Ewald sphere correction using a single side-band image processing algorithm.

Curvature of the Ewald sphere limits the resolution at which Fourier components in an image can be approximated as corresponding to a projection of the object. Since the radius of the Ewald sphere is inversely proportional to the wavelength of the imaging electrons, this normally imposes a limit on the thickness of specimen for which images can be easily interpreted to a particular resolution. Here we present a computational method for precisely correcting for the curvature of the Ewald sphere using defocused images that delocalise the high-resolution Fourier components from the primary image.

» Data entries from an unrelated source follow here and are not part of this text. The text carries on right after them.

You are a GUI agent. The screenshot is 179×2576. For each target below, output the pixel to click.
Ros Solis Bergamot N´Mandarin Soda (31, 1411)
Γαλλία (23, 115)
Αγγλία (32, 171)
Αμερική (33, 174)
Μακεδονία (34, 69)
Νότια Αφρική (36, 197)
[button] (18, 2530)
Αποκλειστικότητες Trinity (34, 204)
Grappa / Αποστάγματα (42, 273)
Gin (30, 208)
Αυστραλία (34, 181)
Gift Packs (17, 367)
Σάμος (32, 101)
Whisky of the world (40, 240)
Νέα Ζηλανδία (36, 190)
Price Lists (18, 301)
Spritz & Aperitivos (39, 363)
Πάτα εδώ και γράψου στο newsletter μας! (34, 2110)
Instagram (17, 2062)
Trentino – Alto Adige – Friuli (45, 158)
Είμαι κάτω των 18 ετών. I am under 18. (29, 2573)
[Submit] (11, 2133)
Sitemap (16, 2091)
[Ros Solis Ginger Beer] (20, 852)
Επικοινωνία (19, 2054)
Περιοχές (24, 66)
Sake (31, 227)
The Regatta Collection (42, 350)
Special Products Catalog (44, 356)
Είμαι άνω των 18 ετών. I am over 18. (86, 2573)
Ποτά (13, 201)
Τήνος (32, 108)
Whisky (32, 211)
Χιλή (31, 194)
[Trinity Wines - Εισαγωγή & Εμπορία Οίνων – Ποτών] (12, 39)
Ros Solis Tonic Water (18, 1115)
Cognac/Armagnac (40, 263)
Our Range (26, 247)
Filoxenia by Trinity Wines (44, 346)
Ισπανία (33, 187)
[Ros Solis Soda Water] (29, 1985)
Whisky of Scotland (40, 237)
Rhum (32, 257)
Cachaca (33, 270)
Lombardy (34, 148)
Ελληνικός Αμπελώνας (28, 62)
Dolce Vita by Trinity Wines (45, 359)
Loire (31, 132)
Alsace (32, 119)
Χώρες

By correcting for each approximately Friedel-symmetry-related sideband separately using two distinct complex transforms that effectively move the displaced Fourier components back to where they belong in the structure, we can determine the amplitude and phase of each of the Fourier components separately. This precisely accounts for the effect of Ewald sphere curvature over a bandwidth defined by the defocus and the size of the particle being imaged. We demonstrate this processing algorithm using: 1. simulated images of a particle with only a single, high-resolution Fourier component, and 2. experimental images of gold nanoparticles embedded in ice. Processing micrographs with this algorithm will allow higher resolution imaging of thicker specimens at lower energies without any image degradation or blurring due to errors made by the assumption of a flat Ewald sphere. Although the procedure will work best on images recorded with higher defocus settings than used normally, it should still improve 3D single-particle structure determination using images recorded at any defocus and any electron energy. Finally, since the Ewald sphere curvature is in a known direction in the third dimension which is parallel to the direction of view, this algorithm automatically determines the absolute hand of the specimen without the need for pairs of images with a known tilt angle difference.